There is an element of truth to what Tolkien says here. It is a surprising fact that Edmund Wilson, who declared that he had not only read the book but had read the whole thousand pages out loud to his seven-year-old daughter, nevertheless managed consistently to spell the name of a central character wrong: ‘Gandalph’ for ‘Gandalf’. Edwin Muir in the Observer preferred ‘Gandolf’. This may seem purely trivial, but Tolkien would not have looked at it that way. He knew that ‘ph’ for ‘f’ was a learned spelling, introduced sporadically into English from Latin from about the fourteenth century, mostly in words of Greek origin like ‘physics’ or ‘philosophy’. It is not used for native words like ‘foot’ or ‘fire’. ‘Gandalph’ would accordingly have seemed to Tolkien as intrinsically ludicrous as ‘phat’ or ‘phool’. He could hardly have conceived of a state of mind that would regard such variations as meaningless, or beneath notice. As for ‘Gandolf’, that is an Italian miscomprehension, familiar from Browing’s poem The Bishop Orders His Tomb, but wildly inappropriate to a work which does its best to avoid Latinisms.

No compromise is possible between what one might call ‘the Gandalph mentality’ and Tolkien’s. Perhaps this is why The Lord of the Rings (and to a lesser extent Tolkien’s other writings as well) makes so many literary critics avert their eyes, get names wrong, write about things that aren’t there and miss the most obvious points of success. Tolkien thought this instinctive antipathy was an ancient one: people who couldn’t stand his books hadn’t been able to bear Beowulf, or Chaucer or Sir Gawain and the Green Knight either. For millennia they had been trying to impose their views on a recalcitrant succession of authors, who had fortunately taken no notice. Doing the same job for Tolkien ought to be easier, since he is so much more our contemporary than those ancient forebears. However, nothing is to be gained by applying to Tolkien’s works the criteria of ‘correct and sober taste’, of the great but one-sided traditions of later English literature, of those ‘higher literary aspirations’ so haughtily opposed by Anthony Burgess to “allegories with animals or fairies” (Observer, 26 November 1978). These lead only to the conclusion that there is nothing to be said and no phenomenon to consider. Still, despite his critics, something made Tolkien different, gave him the power so markedly to provoke these twin reactions of popular appeal and critical rage and this will be considered further in next month’s post.

3 Responses to “Tolkien: The Monsters and the Critics”

  1. J August 22, 2019 at 12:59 am #

    “of course in those days very few adults (or children) read anything right through more than once, still less anything as long as The Lord of the Rings.”

    Where did you get that strange idea?

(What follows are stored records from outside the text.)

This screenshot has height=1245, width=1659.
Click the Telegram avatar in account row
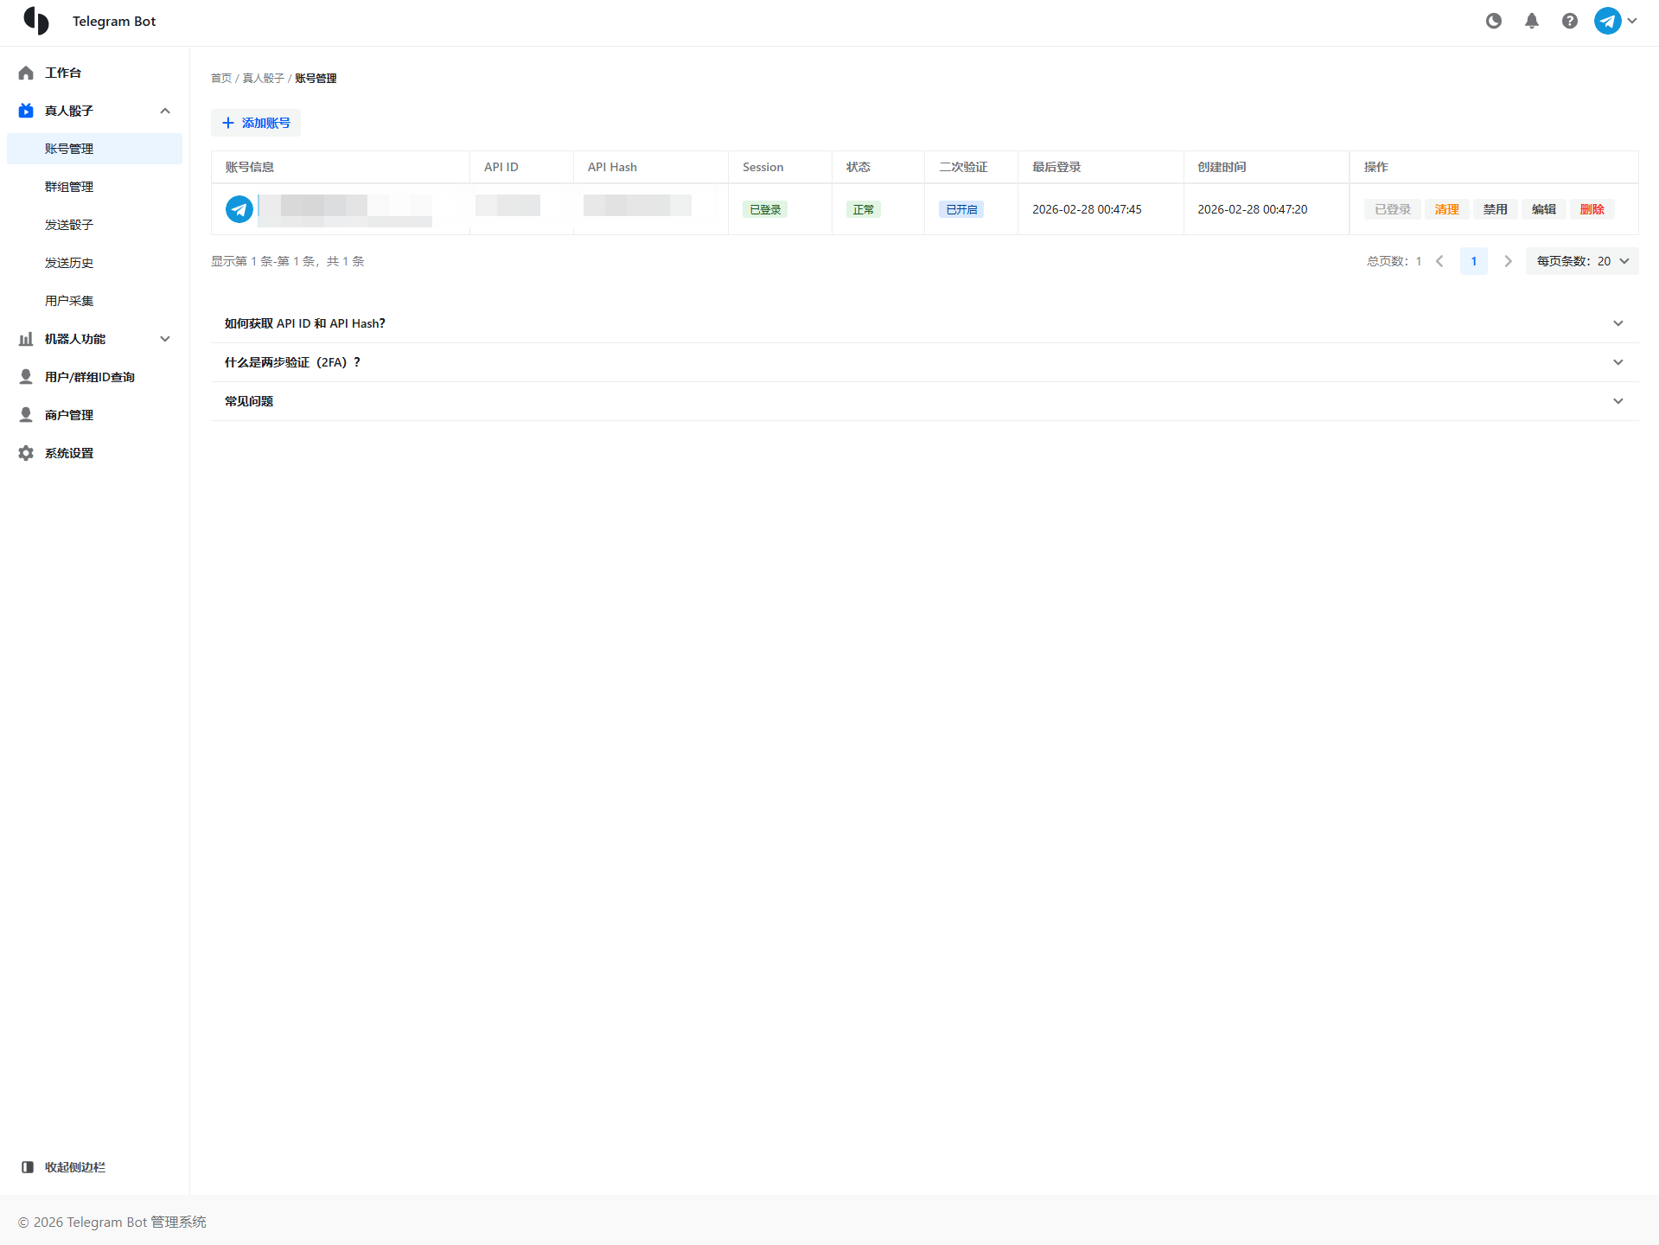tap(239, 209)
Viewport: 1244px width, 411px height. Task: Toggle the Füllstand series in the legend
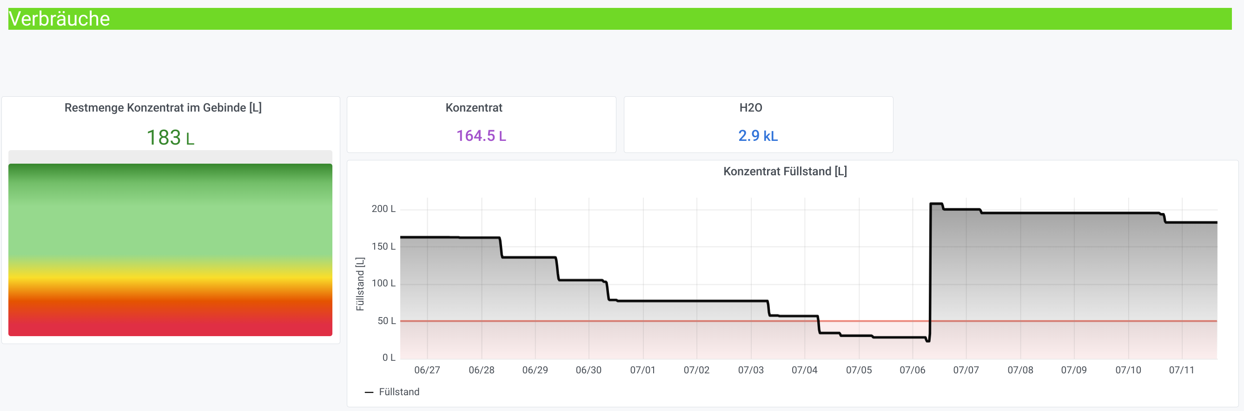tap(399, 392)
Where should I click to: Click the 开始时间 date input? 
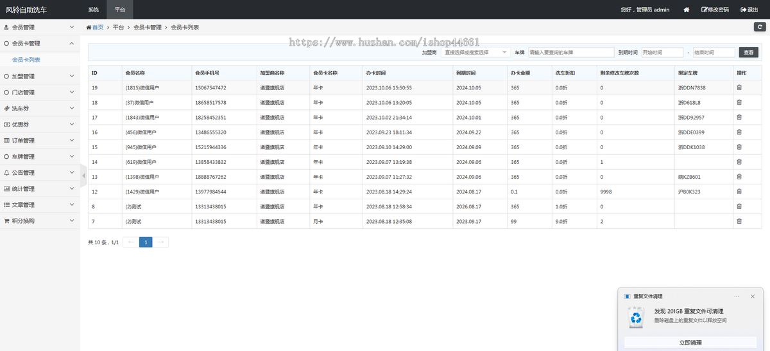(x=662, y=52)
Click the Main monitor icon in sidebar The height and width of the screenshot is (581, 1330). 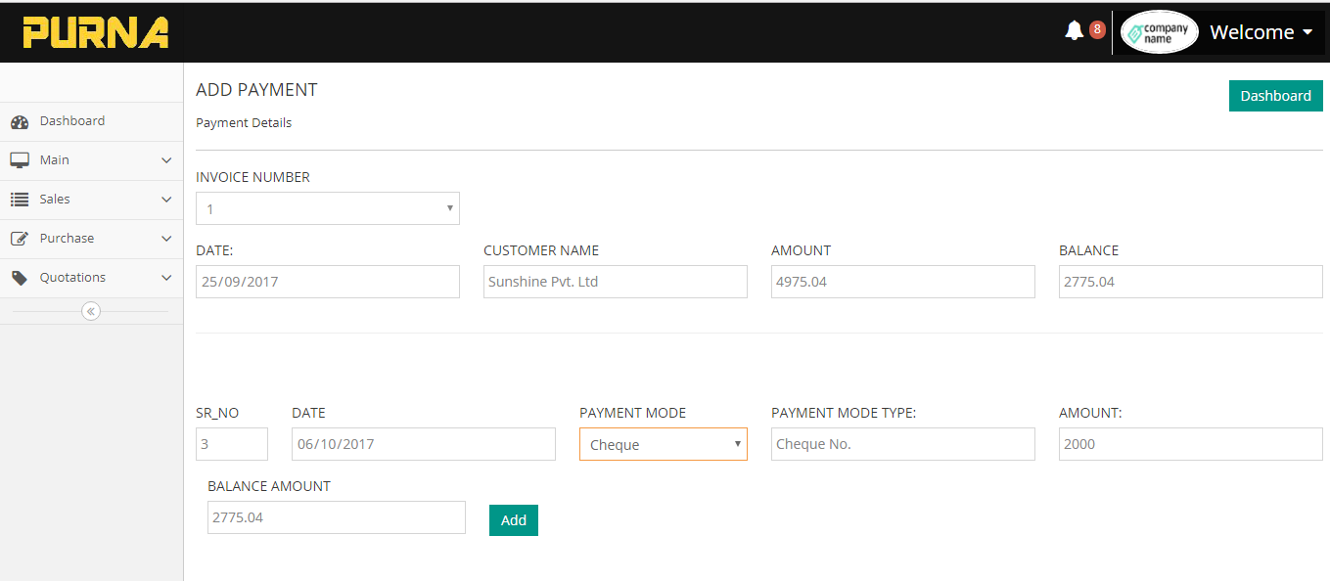[20, 160]
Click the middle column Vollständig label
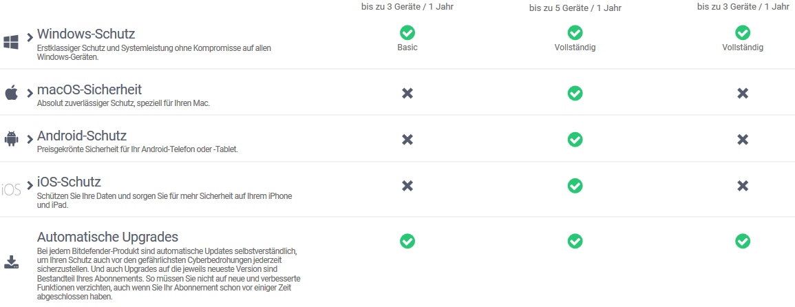The height and width of the screenshot is (307, 795). pos(575,47)
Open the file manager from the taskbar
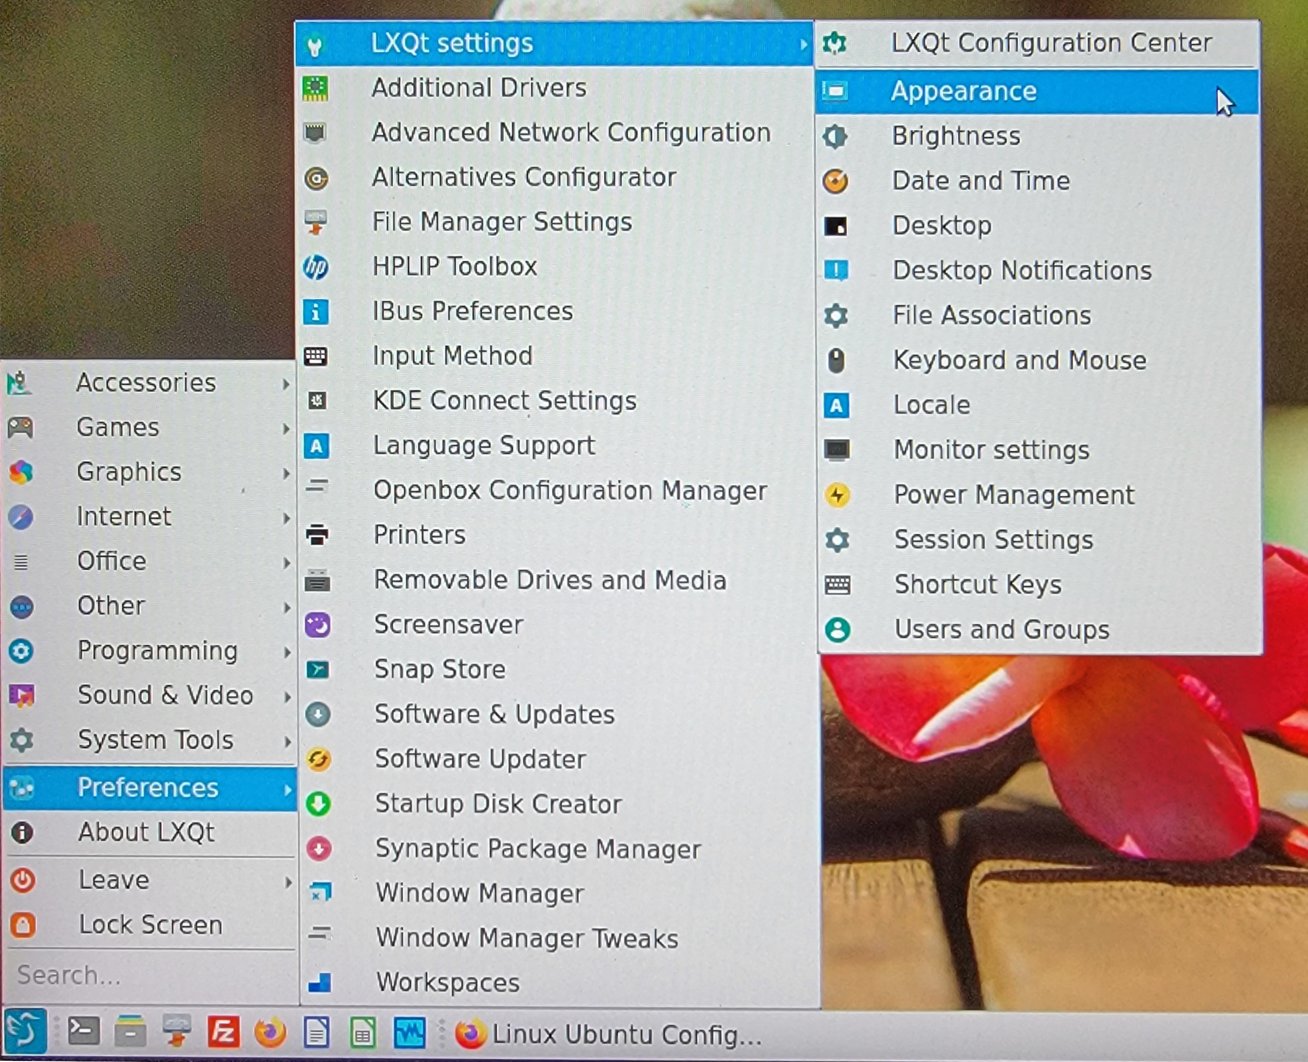 tap(130, 1033)
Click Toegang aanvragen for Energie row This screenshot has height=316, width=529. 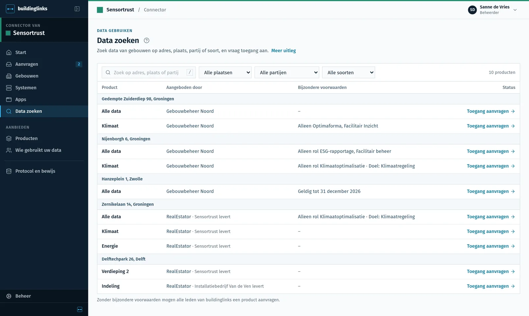(x=491, y=246)
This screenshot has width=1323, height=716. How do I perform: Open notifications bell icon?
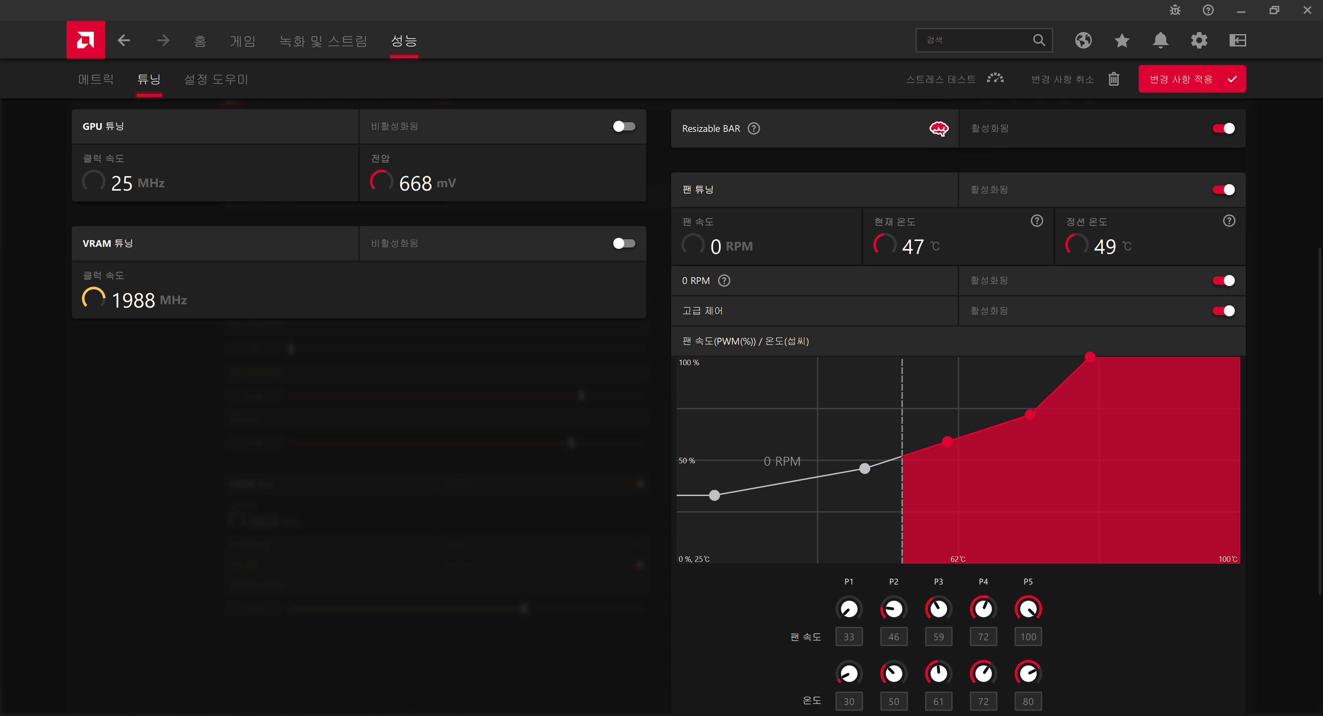pyautogui.click(x=1160, y=40)
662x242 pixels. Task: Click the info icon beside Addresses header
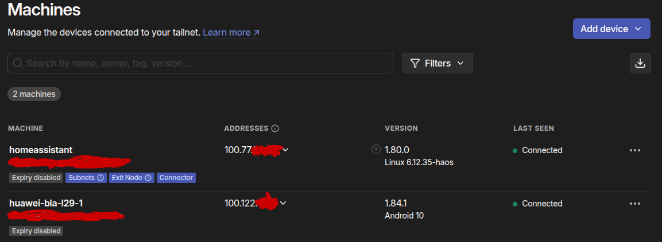tap(275, 128)

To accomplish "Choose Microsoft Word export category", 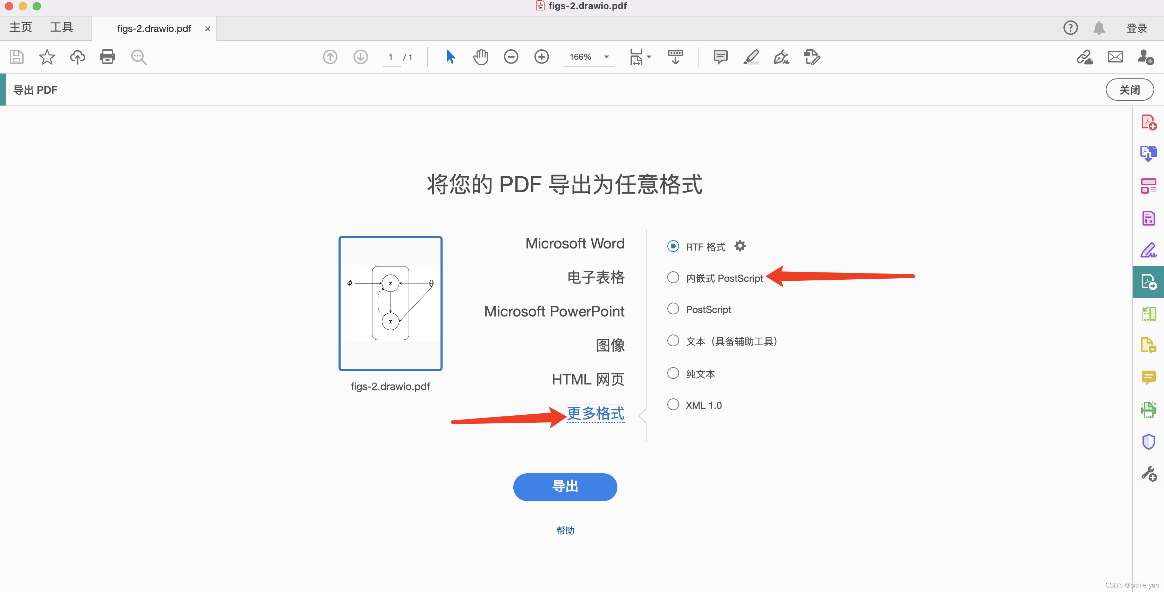I will 574,243.
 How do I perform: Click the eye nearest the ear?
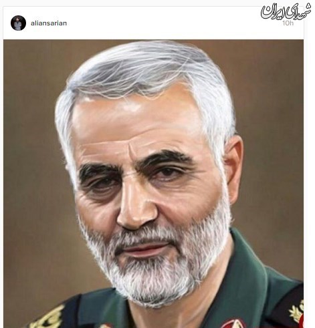171,172

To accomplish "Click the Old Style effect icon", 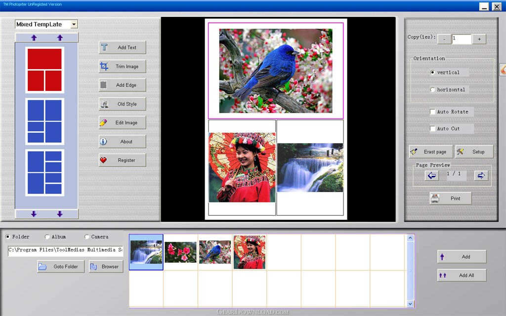I will click(x=104, y=104).
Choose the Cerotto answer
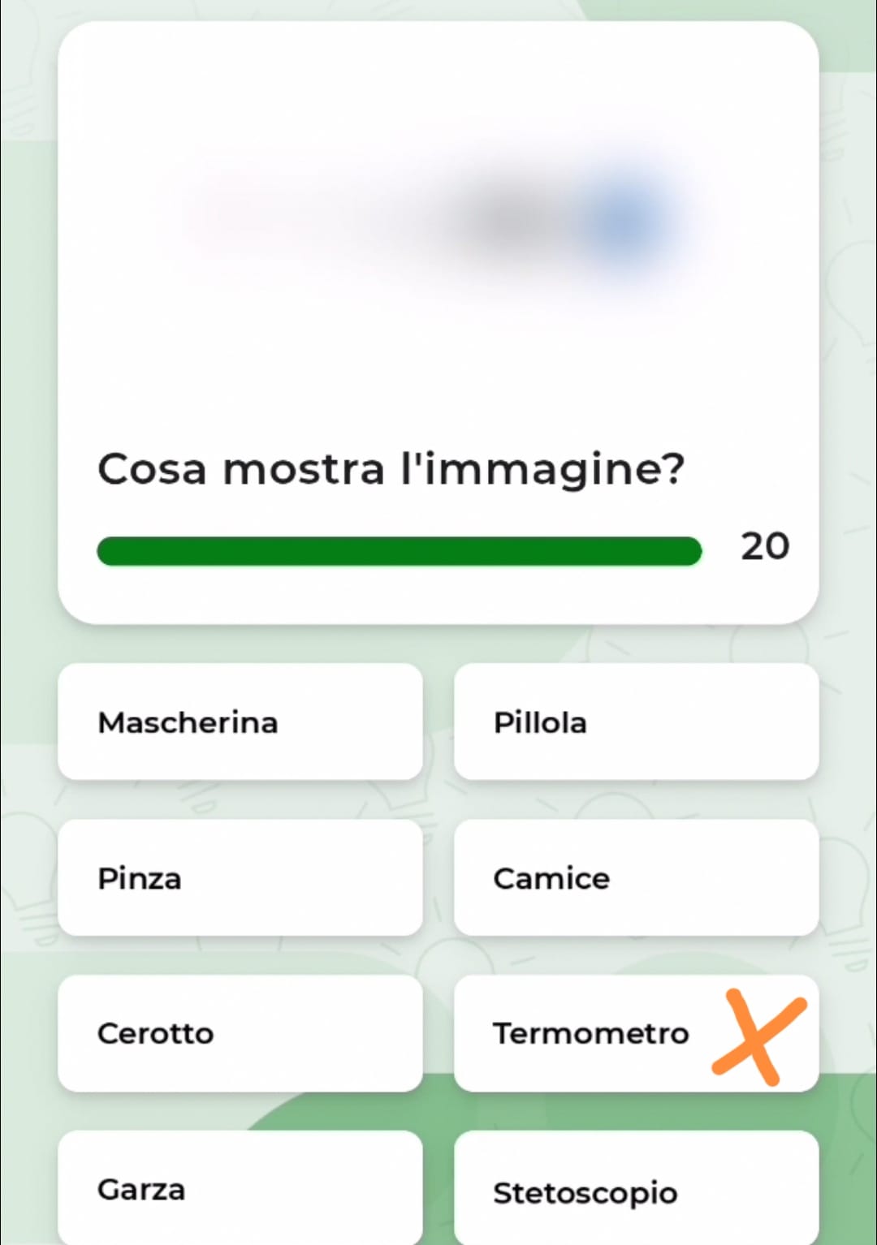 [x=240, y=1033]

People, including children, read a lot more in the mid-20th century than they do now (books having much less competition from visual media), and those who loved to read reread their favourite books – right through – many times.

    • ashsilverlock August 22, 2019 at 7:02 am #

      Lots of factors – fewer books being printed (there was a severe paper shortage after WW2), fewer books being printed that were as long as LOTR (for the same reason), fewer people buying books (because paper and books were relatively speaking much more expensive then in comparison with today), less leisure time for reading, far more people borrowing rather than owning books and so on. Also, whilst there may be more media around today, in fact far more people are buying and reading many times more books today than at any point in history – and that’s not even taking into account ebooks, audiobooks, graphic novels etc.